▶ TASK BRIEF
Find every line below with the word "computer" in it, and copy each one.

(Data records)

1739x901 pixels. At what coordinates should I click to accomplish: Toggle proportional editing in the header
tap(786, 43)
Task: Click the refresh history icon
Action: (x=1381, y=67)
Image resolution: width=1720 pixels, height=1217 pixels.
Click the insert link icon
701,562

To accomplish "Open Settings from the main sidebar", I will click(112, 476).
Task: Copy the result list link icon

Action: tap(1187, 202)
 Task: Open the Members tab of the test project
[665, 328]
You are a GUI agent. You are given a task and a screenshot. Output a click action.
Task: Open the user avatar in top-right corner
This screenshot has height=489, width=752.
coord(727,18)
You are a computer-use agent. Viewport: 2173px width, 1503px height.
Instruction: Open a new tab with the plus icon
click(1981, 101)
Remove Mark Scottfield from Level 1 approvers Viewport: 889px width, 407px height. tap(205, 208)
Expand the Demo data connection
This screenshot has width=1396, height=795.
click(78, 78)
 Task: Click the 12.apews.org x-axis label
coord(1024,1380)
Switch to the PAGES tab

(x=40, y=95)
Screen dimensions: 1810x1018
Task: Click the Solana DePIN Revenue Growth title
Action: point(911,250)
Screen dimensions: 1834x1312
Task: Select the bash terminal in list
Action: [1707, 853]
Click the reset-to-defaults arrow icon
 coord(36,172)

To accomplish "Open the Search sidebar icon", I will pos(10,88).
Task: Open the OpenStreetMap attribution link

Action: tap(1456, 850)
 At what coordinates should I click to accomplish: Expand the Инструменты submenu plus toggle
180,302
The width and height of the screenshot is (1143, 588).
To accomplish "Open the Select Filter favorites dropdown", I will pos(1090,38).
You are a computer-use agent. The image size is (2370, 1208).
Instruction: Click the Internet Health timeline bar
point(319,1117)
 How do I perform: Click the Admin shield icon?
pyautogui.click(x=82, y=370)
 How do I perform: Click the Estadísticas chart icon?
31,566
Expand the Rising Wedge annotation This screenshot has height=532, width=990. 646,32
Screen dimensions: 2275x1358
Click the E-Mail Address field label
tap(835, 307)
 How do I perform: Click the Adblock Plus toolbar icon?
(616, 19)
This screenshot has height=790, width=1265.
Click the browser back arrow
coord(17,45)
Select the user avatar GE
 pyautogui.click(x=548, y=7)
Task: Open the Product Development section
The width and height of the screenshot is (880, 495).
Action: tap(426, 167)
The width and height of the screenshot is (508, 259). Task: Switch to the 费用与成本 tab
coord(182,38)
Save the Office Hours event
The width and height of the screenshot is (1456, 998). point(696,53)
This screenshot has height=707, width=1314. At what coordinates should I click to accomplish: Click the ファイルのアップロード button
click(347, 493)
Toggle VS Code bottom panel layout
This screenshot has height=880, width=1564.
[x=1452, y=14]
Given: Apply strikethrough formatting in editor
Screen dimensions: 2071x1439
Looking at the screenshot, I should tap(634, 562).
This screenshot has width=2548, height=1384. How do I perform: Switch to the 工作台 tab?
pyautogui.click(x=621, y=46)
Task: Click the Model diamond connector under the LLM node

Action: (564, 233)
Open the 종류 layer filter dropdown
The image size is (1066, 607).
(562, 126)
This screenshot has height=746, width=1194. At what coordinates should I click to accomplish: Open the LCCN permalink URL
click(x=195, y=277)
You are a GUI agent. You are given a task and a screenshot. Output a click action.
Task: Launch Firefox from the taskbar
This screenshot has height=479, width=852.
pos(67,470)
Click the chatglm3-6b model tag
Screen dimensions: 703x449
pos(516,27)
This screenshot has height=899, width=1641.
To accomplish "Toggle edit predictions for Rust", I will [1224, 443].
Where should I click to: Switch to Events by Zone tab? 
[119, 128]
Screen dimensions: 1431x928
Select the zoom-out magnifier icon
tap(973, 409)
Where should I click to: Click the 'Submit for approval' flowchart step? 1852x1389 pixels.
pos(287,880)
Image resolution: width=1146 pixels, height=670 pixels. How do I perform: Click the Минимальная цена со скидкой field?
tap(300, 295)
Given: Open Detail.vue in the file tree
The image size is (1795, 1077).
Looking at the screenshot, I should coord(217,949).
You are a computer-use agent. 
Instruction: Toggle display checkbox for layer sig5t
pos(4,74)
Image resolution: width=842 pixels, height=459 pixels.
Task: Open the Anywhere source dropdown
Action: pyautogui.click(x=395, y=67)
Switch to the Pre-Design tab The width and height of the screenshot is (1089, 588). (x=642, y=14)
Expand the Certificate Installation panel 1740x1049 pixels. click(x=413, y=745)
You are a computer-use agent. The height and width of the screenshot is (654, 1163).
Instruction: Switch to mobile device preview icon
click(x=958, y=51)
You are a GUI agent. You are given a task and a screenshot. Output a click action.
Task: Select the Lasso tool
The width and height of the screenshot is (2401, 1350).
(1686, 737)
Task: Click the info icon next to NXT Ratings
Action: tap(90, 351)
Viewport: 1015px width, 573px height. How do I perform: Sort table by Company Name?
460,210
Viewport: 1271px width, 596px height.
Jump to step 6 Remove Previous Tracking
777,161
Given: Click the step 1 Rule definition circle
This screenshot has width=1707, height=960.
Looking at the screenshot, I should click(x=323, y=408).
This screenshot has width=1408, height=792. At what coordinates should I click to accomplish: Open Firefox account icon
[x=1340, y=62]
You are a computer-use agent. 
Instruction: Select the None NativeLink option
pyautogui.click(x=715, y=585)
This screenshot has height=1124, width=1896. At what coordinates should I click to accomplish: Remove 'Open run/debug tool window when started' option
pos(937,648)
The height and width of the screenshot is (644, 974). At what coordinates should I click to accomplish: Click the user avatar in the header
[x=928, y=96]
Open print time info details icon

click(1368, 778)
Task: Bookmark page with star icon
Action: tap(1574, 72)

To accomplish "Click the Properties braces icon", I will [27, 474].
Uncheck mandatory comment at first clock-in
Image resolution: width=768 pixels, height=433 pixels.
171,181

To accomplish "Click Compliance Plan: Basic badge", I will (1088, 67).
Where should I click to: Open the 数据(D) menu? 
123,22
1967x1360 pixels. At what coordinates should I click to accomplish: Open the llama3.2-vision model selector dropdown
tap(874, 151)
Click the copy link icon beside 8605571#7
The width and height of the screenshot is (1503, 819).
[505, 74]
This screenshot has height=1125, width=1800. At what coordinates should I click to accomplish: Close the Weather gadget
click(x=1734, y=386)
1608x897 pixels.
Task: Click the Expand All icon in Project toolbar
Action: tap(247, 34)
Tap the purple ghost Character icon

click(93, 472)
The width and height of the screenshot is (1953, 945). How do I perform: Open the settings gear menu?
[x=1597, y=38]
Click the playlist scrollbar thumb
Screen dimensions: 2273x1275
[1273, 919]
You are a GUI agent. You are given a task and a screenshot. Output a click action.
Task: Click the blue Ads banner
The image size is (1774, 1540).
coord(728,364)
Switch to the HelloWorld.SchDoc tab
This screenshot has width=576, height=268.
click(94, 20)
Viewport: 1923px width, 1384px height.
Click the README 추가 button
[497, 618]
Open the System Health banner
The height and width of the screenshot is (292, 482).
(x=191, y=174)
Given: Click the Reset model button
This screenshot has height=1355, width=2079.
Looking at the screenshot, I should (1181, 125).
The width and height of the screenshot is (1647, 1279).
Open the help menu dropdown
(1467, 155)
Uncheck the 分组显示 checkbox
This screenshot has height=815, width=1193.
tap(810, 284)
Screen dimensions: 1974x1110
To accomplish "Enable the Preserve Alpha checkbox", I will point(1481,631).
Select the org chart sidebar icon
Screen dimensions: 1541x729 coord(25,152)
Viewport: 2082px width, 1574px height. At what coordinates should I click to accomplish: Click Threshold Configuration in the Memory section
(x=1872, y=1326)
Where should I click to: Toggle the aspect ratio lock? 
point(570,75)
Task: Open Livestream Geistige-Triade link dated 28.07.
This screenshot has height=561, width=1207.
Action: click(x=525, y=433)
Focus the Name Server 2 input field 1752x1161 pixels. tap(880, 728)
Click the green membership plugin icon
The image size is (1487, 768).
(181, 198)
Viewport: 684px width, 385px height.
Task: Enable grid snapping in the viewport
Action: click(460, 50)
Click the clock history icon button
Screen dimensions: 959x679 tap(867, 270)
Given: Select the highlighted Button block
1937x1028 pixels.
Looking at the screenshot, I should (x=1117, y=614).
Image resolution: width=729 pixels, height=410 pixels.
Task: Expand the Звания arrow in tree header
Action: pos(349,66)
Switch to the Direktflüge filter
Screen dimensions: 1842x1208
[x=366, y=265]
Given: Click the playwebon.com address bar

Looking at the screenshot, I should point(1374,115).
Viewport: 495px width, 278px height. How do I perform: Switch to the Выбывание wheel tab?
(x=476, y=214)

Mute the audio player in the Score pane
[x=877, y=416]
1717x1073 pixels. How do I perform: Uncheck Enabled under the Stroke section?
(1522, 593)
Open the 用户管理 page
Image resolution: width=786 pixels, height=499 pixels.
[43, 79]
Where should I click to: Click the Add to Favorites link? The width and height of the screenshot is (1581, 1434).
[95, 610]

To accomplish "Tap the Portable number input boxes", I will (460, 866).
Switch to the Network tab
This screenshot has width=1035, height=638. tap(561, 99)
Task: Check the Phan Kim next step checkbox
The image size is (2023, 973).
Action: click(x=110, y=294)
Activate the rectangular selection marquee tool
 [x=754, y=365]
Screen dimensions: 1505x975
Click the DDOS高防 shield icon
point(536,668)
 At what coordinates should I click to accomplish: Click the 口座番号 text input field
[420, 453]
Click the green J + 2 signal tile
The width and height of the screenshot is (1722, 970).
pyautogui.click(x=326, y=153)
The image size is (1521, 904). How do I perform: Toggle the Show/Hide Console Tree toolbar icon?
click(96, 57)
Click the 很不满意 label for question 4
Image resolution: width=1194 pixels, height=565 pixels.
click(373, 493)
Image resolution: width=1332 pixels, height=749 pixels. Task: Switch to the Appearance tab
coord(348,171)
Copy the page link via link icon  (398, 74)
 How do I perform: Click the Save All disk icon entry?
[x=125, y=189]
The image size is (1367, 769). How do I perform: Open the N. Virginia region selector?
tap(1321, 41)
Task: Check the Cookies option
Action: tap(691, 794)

▶ TASK ANSWER
You are a computer-use agent. Viewport: 2173px width, 1503px height.
You are a computer-use agent. The image size is (2370, 1208).
You are a computer-use agent. 
You are a computer-use agent. The height and width of the screenshot is (654, 1163).
You are a computer-use agent. 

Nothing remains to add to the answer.